In 2017, traditional value investing has suffered some of the most eye-raising attacks in recent memory.
It started in June, when Goldman Sachs published a widely circulated report showing that following the value approach espoused famously by Fama and French returned a cumulative LOSS of 15% over the past decade. That is a remarkably bad performance in a climate where the S&P 500 has doubled.
This was followed up in October, when notable value-based hedge fund manager David Einhorn (in a note to Greenlight Capital clients) flat-out said he was having “questions regarding whether value investing is a viable strategy”. Einhorn and Greenlight are highly respected in the investment world. Nevertheless, his fund is underperforming the S&P 500 by over 11% in 2017, after trailing the market by 3% in 2016 and posting a horrid 2015, with losses of 20% vs. the market’s 1.4% gain.
Anecdotally, our experience in pure value strategies has not been particularly impressive, either. We followed Joel Greenblatt’s straight value Magic Formula screen “universe” exclusively for 8 years, with a cumulative performance roughly in line with the S&P 500’s. In the 2 years since, our two value-based ranked screens (“spells”) have underperformed the market by pretty substantial margins, while our growth-based screen has beaten the market by nearly 11% to date.

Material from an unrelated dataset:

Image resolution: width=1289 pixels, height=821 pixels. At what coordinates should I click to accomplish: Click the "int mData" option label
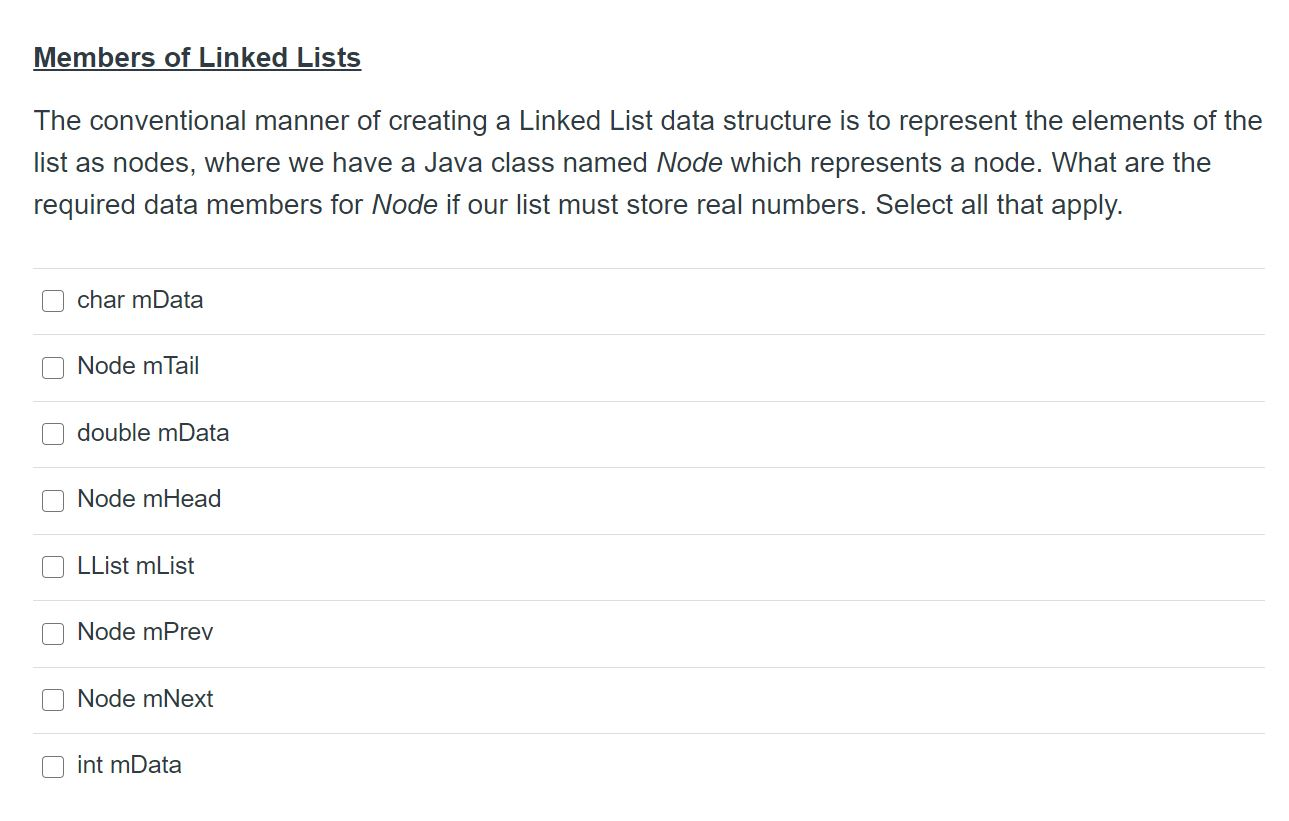(130, 765)
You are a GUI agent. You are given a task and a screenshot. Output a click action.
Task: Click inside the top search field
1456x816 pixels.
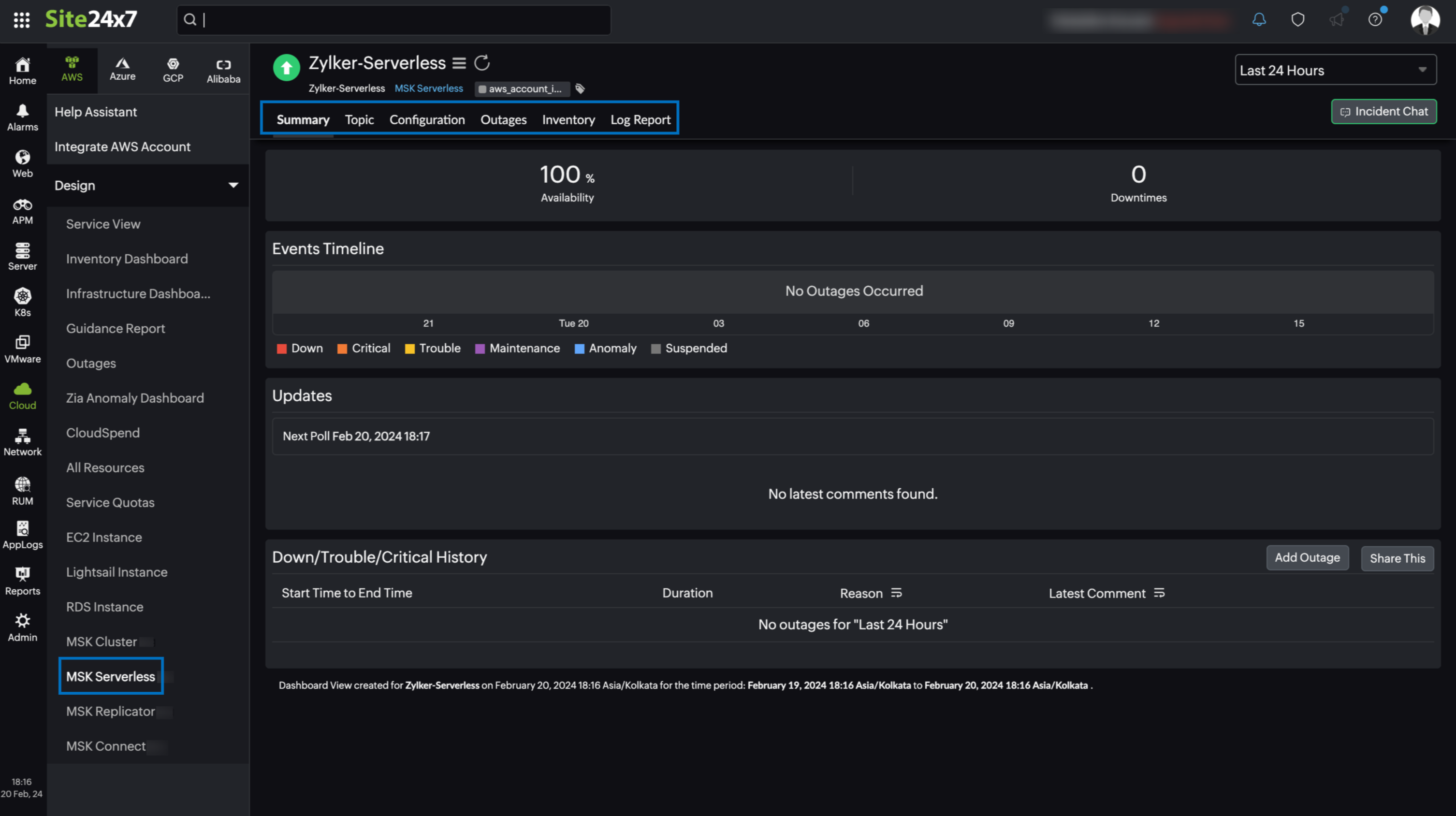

So what is going on? Is old school value investing really dying? Or are we in an unusual trough for the strategy, that will likely turn around and prove value as the “winning” investment philosophy once again?
Why Is Value Losing?
Both Einhorn and media mogul John Malone have focused the blame on one culprit: Amazon.com (AMZN).
To say Amazon has disrupted not just retail, but the business world at large is an understatement. And now, these prominent investors believe it is disrupting investment modeling itself.